ワールドカップ2022観戦日記(日本対スペイン)

日本対スペイン(2-1)

 最低レベルの出来の試合の後には、日本サッカー史に残る素晴らしい試合が待っていた。

 スタメンには、遠藤、富安という代表中最もレベルの高い選手がおらず、不安が増す。二人は出てこられないのか?試合開始からの3バックは、予想通り。

 ドイツ戦を見ていて、スペインはどんなにプレスをかけられても、GKからつないで、つないでビルドアップするが、そこにハイプレスをかけて行けば、日本にチャンスが生まれることは必ずあると思っていた。ただ、90分ハイプレスをかけられるわけではなく、メリハリがいる。前田は労を惜しまず、一人でプレスをかけていく、この試合の影の殊勲者だ。60分で62回のスプリントは驚異的で、W杯記録らしい。7分にはそういう場面からチャンスが生まれるが、ゴールには至らず。予想通りだが、それ以外の場面はスペインにずっとボールを持たれ、11あっさりという形でモラタに頭で叩き込まれて被先制。その後はスペインのペースが続く。前半30分くらいから、最終ラインから前に出る攻めの守備が出だして、少し希望が見えてきた。3人のCBが全員イエローカードをもらい、スペイン相手に0-1で前半終了は、普通なら絶望的状況だが、ドイツ戦を経験してきたから、根拠のない希望を持って後半を待つ。
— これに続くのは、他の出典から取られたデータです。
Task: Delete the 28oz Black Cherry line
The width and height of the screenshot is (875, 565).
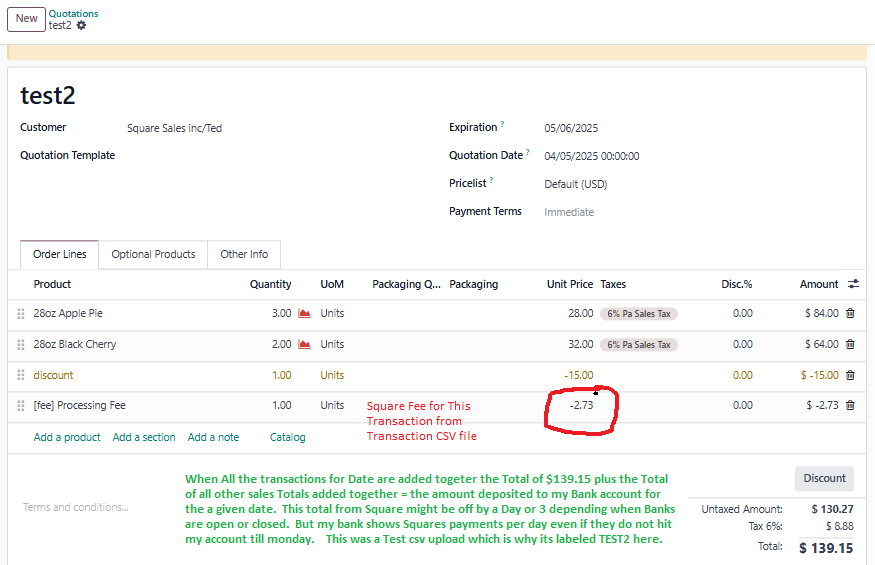Action: tap(850, 344)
 三笘、堂安が投入され、ドイツ戦の再現希望とTVの前でつぶやいていると、それはいきなりやってきた。三笘、前田のプレスを受けたGDKウナイ・シモンがサイドに出したボールに伊東が猛然とチャレンジ、拾ったボールを堂安が豪快にシュートを蹴り込み、GKの手をはじいてゴール。早朝5時の日本列島は揺れたのではないか。パンチングしなかったウナイ・シモンの予測を上回った強さを堂安のシュートは持っていた。試合前に期待した前田のプレスも効いていた。

 3分後、堂安のグラウンダーのセンタリングを三笘がぎりぎりで折り返し、田中碧が詰めて押し込むが、ボールがその前にラインを割っていなかったか、肉眼では判別できない、きわどい状況。長いVARのチェックの後ゴールが認められた。このシーンも、日本サッカー史上に「三笘の1mm(ないし1.8mm)」とでも記憶されるであろう。線審は旗を揚げていなかったので、ラインを割っていないとの正しい判断をしていたわけであるが、今大会VARのチェックがなければどういうことになっていたか、VARの結果を待つ間、2002年のスペイン対韓国戦の大誤審(明らかにインプレーのボールをピッチ外に出たと判定され、スペインの得点がないものとされた)を思い出していた。鈴木愛理の彼氏である田中碧のゴールは、℃-ute推しの観点からもうれしい。

 それから長い40分余のプレーがあるのだが、ボールをスペインに持たれていても、日本の守備には安心感があった。スペインは、日本の5-4のブロックの中になかなか入ってこれず、サイドでも三笘や途中投入された富安が本当に良く対応していて、本当に危なかったのは、アセンシオのシュートとダニオルモのシュートの二回だけ。日本のディフェンスのスタイルを考えると、ハイボールをどんどん入れてこられるのがいやだったが、スペインはそんなチームではない。

 守っているだけではなく攻撃も見せ、特に三笘がカルバハルをぶっちぎって、クロスを入れたところは見ていて気持ちのいいシーンだった。怪我が心配された遠藤まで最後には出てきて、しっかり守りきり、スペインに勝利、首位で突破。W杯でこんな嬉しい思いをするのはいつ以来か?

Man of the Matchは、堂安を選ぶの普通だろうが、私的には伝説となる「三笘の1.8㎜」アシスト、守備でも大貢献した三笘。

 開幕前、予選突破を予想していた人でも、独〇、コスタリカ●、西〇で、ドイツ、スペインに逆転勝ちで突破、というシナリオを当てた人は誰もいないだろう。私自身は、願望込みで「勝ち点4で幸運に突破」、実際は「1勝2敗」かと予想していた。

 これでもっともっとW杯が楽しめる。首位通過の森保ジャパンに脱帽し、感謝したい。